Stored data:
[Start of section]

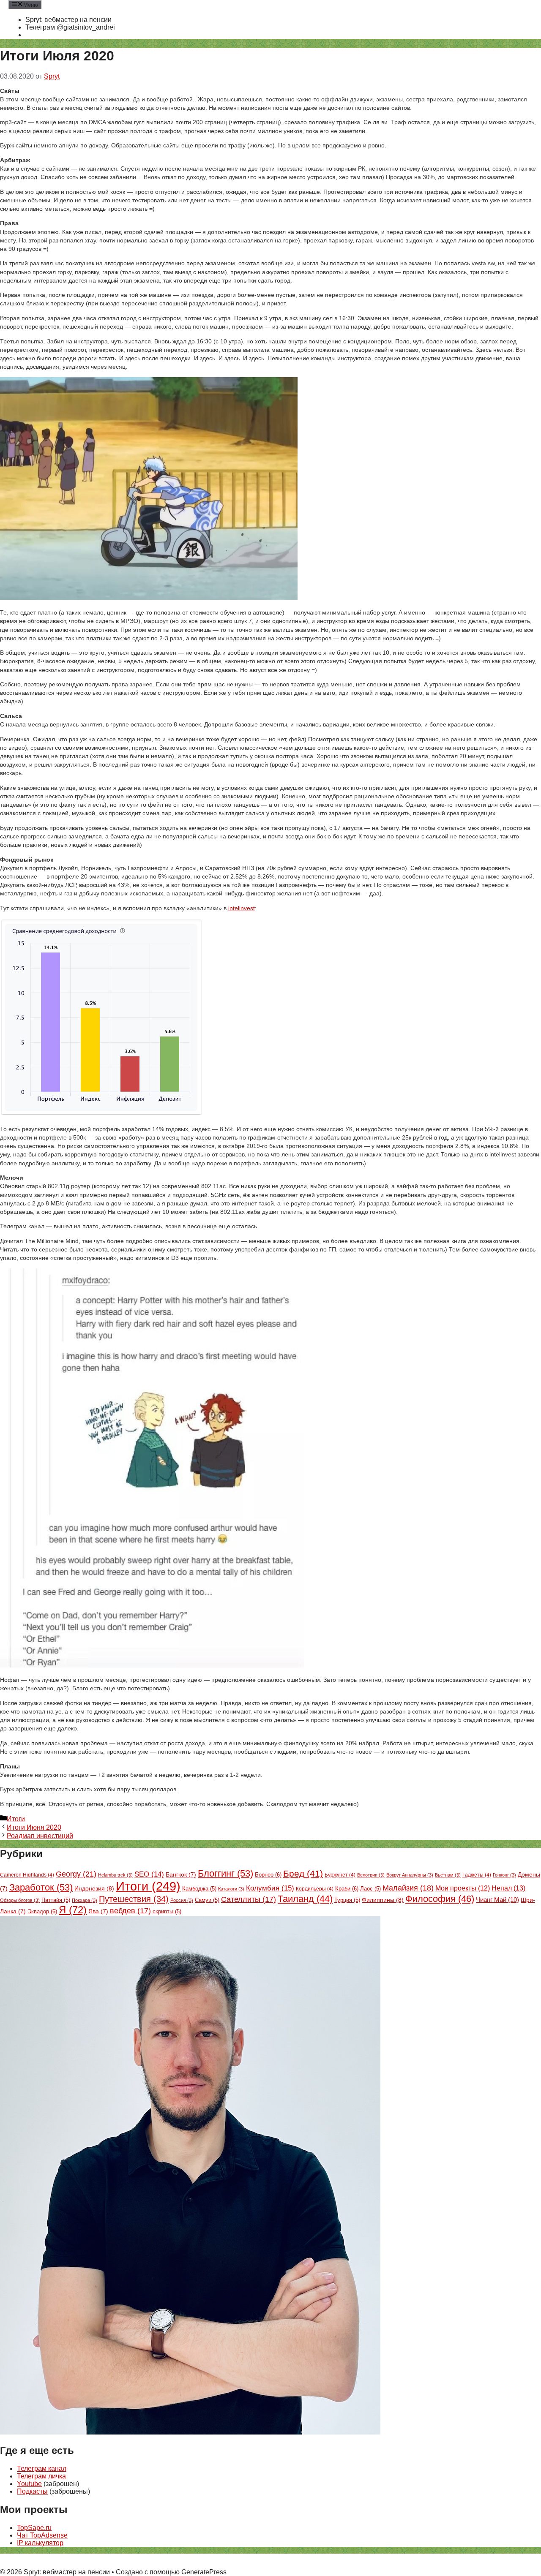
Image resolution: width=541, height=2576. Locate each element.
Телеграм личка (41, 2476)
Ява (98, 1911)
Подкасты (32, 2491)
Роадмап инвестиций (40, 1835)
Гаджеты (476, 1874)
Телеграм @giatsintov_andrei (70, 27)
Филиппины (383, 1899)
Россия (181, 1900)
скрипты (167, 1912)
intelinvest (241, 908)
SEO (149, 1874)
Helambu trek (115, 1874)
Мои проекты (462, 1888)
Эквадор (42, 1911)
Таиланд (305, 1898)
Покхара (84, 1900)
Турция (347, 1900)
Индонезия (94, 1888)
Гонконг (504, 1874)
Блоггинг (225, 1873)
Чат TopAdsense (42, 2535)
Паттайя (55, 1900)
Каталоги (231, 1888)
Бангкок (181, 1874)
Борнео (268, 1874)
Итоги (16, 1819)
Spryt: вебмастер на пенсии (68, 19)
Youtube (29, 2483)
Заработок (41, 1887)
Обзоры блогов (20, 1900)
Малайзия (408, 1888)
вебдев (130, 1911)
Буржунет (340, 1874)
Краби (346, 1888)
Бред (303, 1874)
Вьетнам (448, 1874)
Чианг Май (497, 1899)
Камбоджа (199, 1889)
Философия (439, 1898)
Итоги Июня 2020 (34, 1827)
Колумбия (270, 1888)
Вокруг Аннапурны (409, 1874)
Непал (508, 1888)
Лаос (370, 1889)
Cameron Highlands (27, 1874)
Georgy (76, 1873)
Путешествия (134, 1899)
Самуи (207, 1900)
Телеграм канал (41, 2468)
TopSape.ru (34, 2527)
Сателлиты (248, 1899)
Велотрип (371, 1874)
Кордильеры (314, 1888)
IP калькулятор (40, 2542)
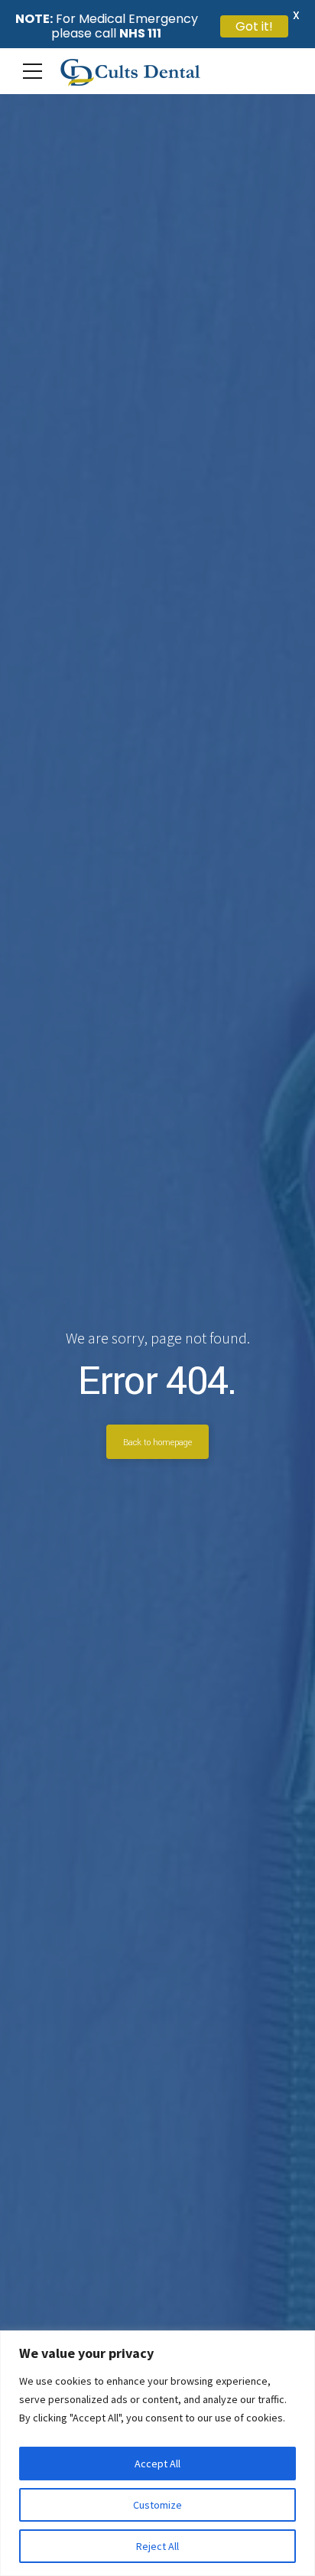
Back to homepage (157, 1442)
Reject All (157, 2546)
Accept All (157, 2463)
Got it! (254, 26)
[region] (157, 2453)
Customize (157, 2505)
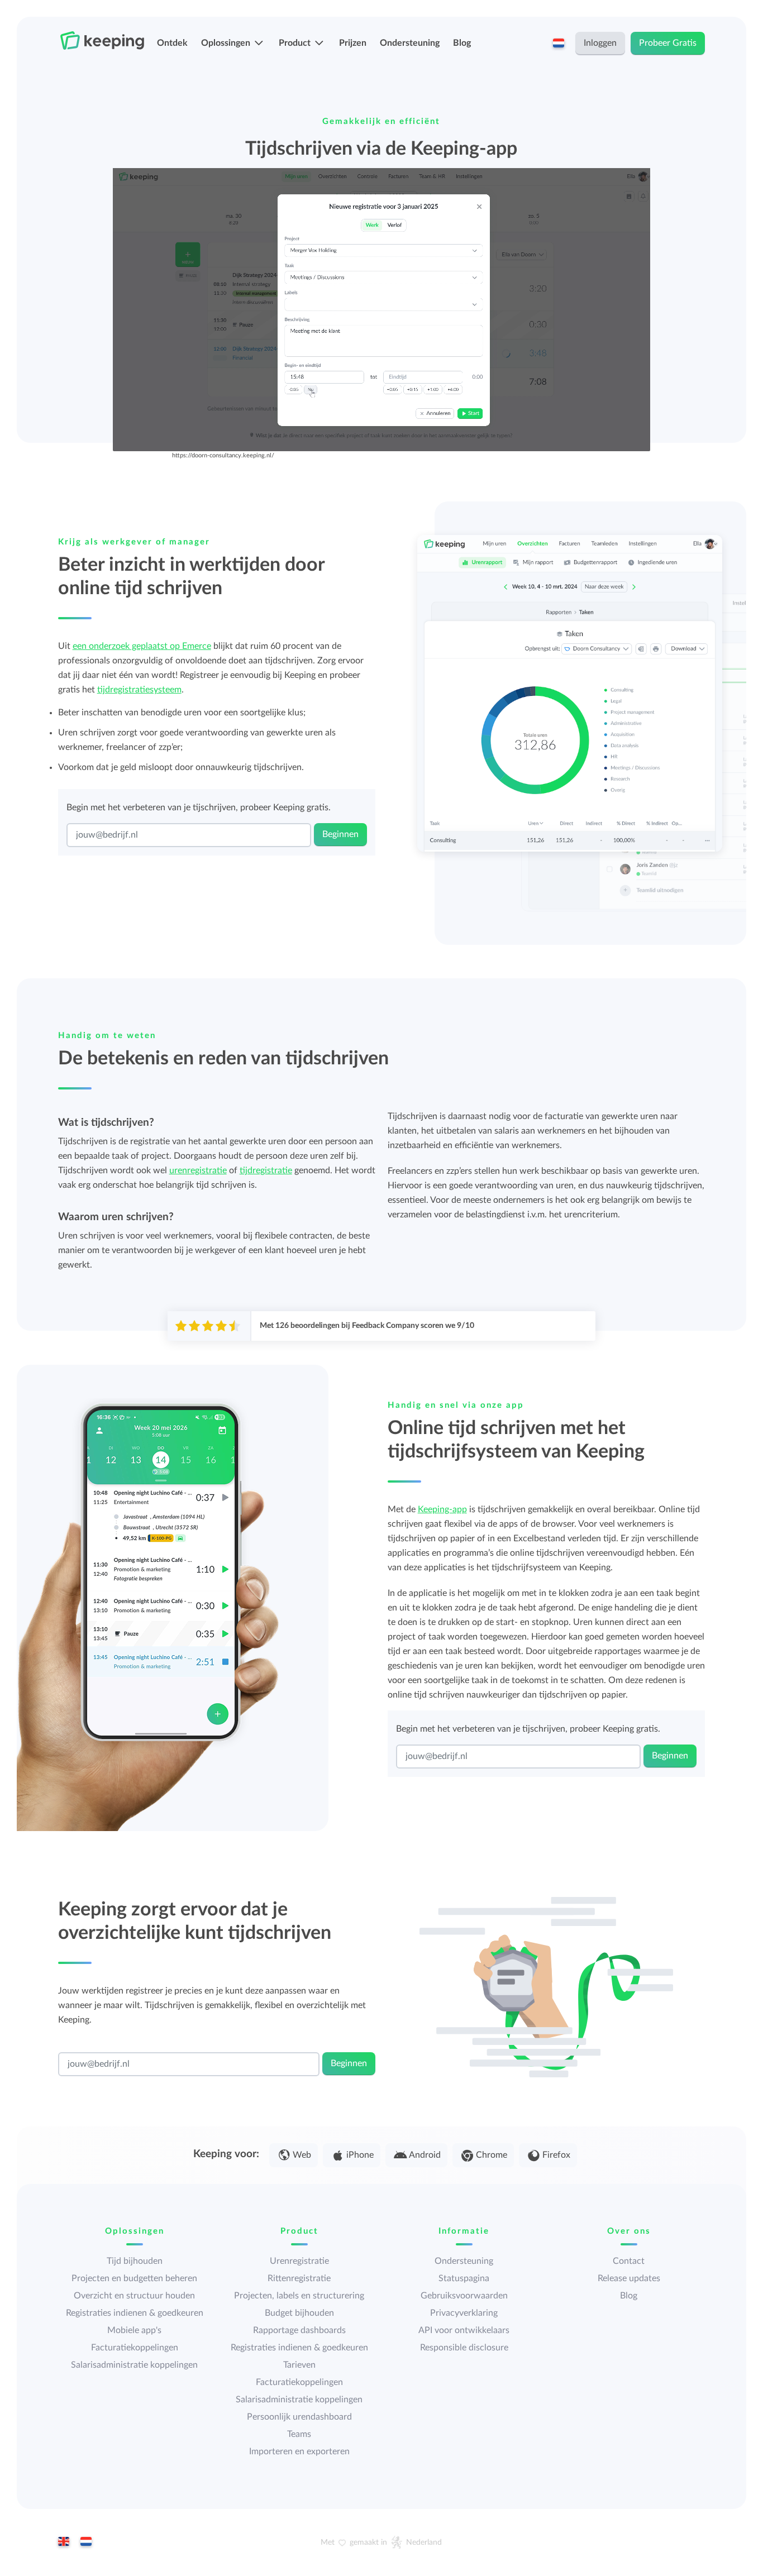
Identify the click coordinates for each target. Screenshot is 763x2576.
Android (425, 2154)
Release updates (629, 2278)
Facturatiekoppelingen (134, 2347)
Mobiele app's (134, 2330)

[End of section]

Take every record and copy it word for word, dropping the pictures.

RESPONSE AREA
Image resolution: width=541, height=2576. Locate each element.
Телеграм личка (41, 2476)
Ява (98, 1911)
Подкасты (32, 2491)
Роадмап инвестиций (40, 1835)
Гаджеты (476, 1874)
Телеграм @giatsintov_andrei (70, 27)
Филиппины (383, 1899)
Россия (181, 1900)
скрипты (167, 1912)
intelinvest (241, 908)
SEO (149, 1874)
Helambu trek (115, 1874)
Мои проекты (462, 1888)
Эквадор (42, 1911)
Таиланд (305, 1898)
Покхара (84, 1900)
Турция (347, 1900)
Индонезия (94, 1888)
Гонконг (504, 1874)
Блоггинг (225, 1873)
Чат TopAdsense (42, 2535)
Паттайя (55, 1900)
Каталоги (231, 1888)
Бангкок (181, 1874)
Борнео (268, 1874)
Итоги (16, 1819)
Spryt: вебмастер на пенсии (68, 19)
Youtube (29, 2483)
Заработок (41, 1887)
Обзоры блогов (20, 1900)
Малайзия (408, 1888)
вебдев (130, 1911)
Буржунет (340, 1874)
Краби (346, 1888)
Бред (303, 1874)
Вьетнам (448, 1874)
Чианг Май (497, 1899)
Камбоджа (199, 1889)
Философия (439, 1898)
Итоги Июня 2020 (34, 1827)
Колумбия (270, 1888)
Вокруг Аннапурны (409, 1874)
Непал (508, 1888)
Лаос (370, 1889)
Cameron Highlands (27, 1874)
Georgy (76, 1873)
Путешествия (134, 1899)
Самуи (207, 1900)
Телеграм канал (41, 2468)
TopSape.ru (34, 2527)
Сателлиты (248, 1899)
Велотрип (371, 1874)
Кордильеры (314, 1888)
IP калькулятор (40, 2542)
Back to homepage (157, 1442)
Reject All (157, 2546)
Accept All (157, 2463)
Got it! (254, 26)
[region] (157, 2453)
Customize (157, 2505)
Identify the click coordinates for each target. Screenshot is 763x2576.
Android (425, 2154)
Release updates (629, 2278)
Facturatiekoppelingen (134, 2347)
Mobiele app's (134, 2330)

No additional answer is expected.